The nineteen networked CD-ROM databases used in the IRIS Project were:

CD-ROM LAN

In order to provide optimal performance and maximum system design flexibility, the University Libraries decided to purchase the various components of the CD-ROM network and integrate them itself, rather than buy a "turnkey" system. This required technical expertise and a significant investment of time, especially since the University Libraries had to purchase many "plug-compatible" hardware components on state contract.

The IRIS Project designed and installed a ten-workstation CD-ROM LAN. The workstations were 16 MHz 80386SX microcomputers with 1 MB of RAM,4O MB hard discs, and EGA monitors. The project used an IBM Token-Ring LAN that ran under Novell Advanced NetWare 2.15 Revision B. Two Meridian Data CD Net 314 CD-ROM servers were employed. A 20 MHz 80386 server was used to support NetWare and centrally provided software. The Meridian servers and the network workstations used the Meridian CD Net, NetBIOS, and NetWare DOS Client programs. The Microsoft CD-ROM Extensions software was used on workstations. The Saber LAN Administration Pack was used to provide menu-driven access to CD-ROM resources, log CD-ROM sessions in a dBASE-compatible file, control access to CD-ROM resources to comply with license agreements, and provide enhanced network security. From eight public workstations, library patrons were easily able to access any desired CD-ROM database. Library staff used two additional workstations: (1) the Information Services desk workstation was employed for ready reference searching; and (2) the computer room workstation was used to manage the CD-ROM LAN. During most of the project period, there were also four stand-alone CD-ROM workstations in the Electronic Publications Center that provided access to five checkout databases (there were three workstations in use after Reference Expert was implemented).

The CD-ROM LAN implementation process was challenging.5 The purchase of "plug-compatible" Token-Ring boards resulted in compatibility problems with the Meridian CD-ROM server software that needed to be resolved. Some network cables were defective and had to be replaced. It was apparent that few CD-ROM vendors had designed their searching software to operate on a network, and the process of getting a CD-ROM database up and running on the network was often far more complex than it should have been. Some CD-ROM searching software would run from the Novell NetWare server; some would not. Workstation memory was another problem area; the AboveLAN software was required to free up conventional memory in order to run some CD-ROM searching software. (At a later date, migration to MS-DOS 5.0 made it unnecessary to continue using the AboveLAN program.)
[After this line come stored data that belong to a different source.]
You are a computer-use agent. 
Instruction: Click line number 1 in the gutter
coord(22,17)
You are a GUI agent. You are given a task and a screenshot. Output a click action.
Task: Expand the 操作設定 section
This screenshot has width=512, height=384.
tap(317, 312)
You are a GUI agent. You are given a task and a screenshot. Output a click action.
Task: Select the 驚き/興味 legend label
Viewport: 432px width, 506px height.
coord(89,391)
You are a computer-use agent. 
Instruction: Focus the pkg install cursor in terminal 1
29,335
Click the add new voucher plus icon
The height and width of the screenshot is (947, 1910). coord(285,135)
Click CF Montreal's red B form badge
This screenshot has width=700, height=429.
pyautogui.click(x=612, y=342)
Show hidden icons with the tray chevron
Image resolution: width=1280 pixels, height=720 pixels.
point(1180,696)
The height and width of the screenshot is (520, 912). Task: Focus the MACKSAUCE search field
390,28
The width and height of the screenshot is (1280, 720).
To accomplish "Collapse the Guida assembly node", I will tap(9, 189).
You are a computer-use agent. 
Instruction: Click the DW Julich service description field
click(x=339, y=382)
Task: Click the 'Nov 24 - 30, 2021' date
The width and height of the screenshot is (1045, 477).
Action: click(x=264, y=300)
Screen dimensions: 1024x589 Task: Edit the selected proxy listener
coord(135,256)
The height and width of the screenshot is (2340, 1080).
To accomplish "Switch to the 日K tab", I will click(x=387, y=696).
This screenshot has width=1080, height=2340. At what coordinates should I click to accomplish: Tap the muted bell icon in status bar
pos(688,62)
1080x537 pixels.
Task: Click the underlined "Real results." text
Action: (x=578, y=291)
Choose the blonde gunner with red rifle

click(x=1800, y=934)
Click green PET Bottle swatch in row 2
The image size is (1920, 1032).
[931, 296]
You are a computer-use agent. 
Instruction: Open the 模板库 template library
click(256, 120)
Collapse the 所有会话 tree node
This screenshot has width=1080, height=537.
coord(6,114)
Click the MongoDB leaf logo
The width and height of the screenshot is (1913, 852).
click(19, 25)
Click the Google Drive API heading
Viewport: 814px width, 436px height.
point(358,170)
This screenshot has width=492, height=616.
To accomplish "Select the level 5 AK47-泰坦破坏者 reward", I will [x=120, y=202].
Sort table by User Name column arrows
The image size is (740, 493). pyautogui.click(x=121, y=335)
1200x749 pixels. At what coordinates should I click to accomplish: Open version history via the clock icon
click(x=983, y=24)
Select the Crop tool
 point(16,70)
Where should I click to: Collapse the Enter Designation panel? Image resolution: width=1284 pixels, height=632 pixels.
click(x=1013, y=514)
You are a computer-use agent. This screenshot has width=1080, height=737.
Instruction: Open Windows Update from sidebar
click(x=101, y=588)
The CD-ROM LAN was made public in August 1990. It has been heavily used by the patrons of the University of Houston Libraries, and it has significantly increased user access to electronic information. In the first year of the grant (October 1989 to September 1990), CD-ROM databases were used 25,264 times (7,628 network uses in the two months that the network was available). In the second year of the grant (October 1990 to September 1991), CD-ROM use skyrocketed to 77,031 database uses (68,784 network uses), which reflects the fact that the network was available during the entire year. The highest number of CD-ROM database uses in a single month of the grant period occurred in April 1991, with 9,678 uses (8,581 network uses).

Effective management of the IRIS CD-ROM LAN required several policy decisions.6 In order to provide equitable access to the popular CD-ROM LAN, workstations were scheduled in one-half-hour blocks during peak use periods. To provide the widest breadth of resources, very few CD-ROM back files were mounted on the CD-ROM servers; the majority of back files were made available on a checkout basis. Staffing was significantly increased in the Electronic Publications Center to provide more user assistance.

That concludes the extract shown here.